"He apparently is abandoning any pretense of selecting on merit," Monroe County Bar Association President Tom Smith said Tuesday morning.
Zyra disbanded the committee Monday and directed the Lej's Public Safety Committee to interview applicants instead. The full Legislature has the authority to appoint a public defender. In a statement, Zyra said he was doing it to protect judges from "baseless" ethical complaints. The Bar Association has argued that "serious ethical issues exist for any judge who participates in a legislatively-created screening panel." As proposed, the committee would have included Bar Association appointments, Republican and Democratic judges, and political appointments.

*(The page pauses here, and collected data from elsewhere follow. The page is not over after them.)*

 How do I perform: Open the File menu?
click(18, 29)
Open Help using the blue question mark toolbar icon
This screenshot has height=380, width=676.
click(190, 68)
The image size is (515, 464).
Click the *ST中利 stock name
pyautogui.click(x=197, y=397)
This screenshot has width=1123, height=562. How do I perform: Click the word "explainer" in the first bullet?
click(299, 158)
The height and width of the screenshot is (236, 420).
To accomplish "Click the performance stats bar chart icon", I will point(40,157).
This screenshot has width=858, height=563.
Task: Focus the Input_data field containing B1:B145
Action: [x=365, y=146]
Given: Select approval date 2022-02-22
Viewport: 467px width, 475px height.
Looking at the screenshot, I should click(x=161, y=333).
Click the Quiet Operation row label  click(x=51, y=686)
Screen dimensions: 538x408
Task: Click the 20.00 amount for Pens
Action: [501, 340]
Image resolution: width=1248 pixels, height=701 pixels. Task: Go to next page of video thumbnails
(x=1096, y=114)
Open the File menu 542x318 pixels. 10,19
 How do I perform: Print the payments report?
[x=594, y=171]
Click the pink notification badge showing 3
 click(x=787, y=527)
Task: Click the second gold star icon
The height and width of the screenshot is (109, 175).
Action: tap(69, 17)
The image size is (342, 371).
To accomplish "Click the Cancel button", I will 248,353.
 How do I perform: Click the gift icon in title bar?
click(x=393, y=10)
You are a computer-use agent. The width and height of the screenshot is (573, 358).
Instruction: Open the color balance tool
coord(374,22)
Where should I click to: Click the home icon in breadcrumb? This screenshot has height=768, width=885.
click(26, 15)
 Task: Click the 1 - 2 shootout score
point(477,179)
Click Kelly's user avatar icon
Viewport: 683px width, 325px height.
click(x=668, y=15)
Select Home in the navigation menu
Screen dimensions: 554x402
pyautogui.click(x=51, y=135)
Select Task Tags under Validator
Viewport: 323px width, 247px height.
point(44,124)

The Bar Association and a growing list of community leaders and groups have been pressuring legislators for a non-political selection panel. Legislature Democrats, too, want an independent group. The Bar Association led two non-political committees, one in 1974 and the other in 1977.
Retired Public Defender Ed Nowak says he won't take sides in the debate over the selection of his successor. But politics have no place in the defender's office, Nowak said at a January 10 forum at Aenon Baptist Church, if it is to provide adequate and competent defense for Monroe County's poor. The public defender must be able to buffer patronage pressures and to work with county officials of any party, he said.
The county's public defenders have a grueling job, Nowak says. In City Court, each defender handles 1,000 clients per year, in town courts each has 700 clients per year, and attorneys handling felonies have between 100 and 200 clients a year. In Family Court, eight attorneys split 2,500 cases. Frequently, defenders work days in excess of 12 hours, Nowak said, and for the past three years, Nowak's office has received no new staff, despite increasing caseloads.
"That's why it's important to hire people who want to be public defenders," Nowak said. If they're just looking for a job, he said, they won't dedicate themselves to the cases.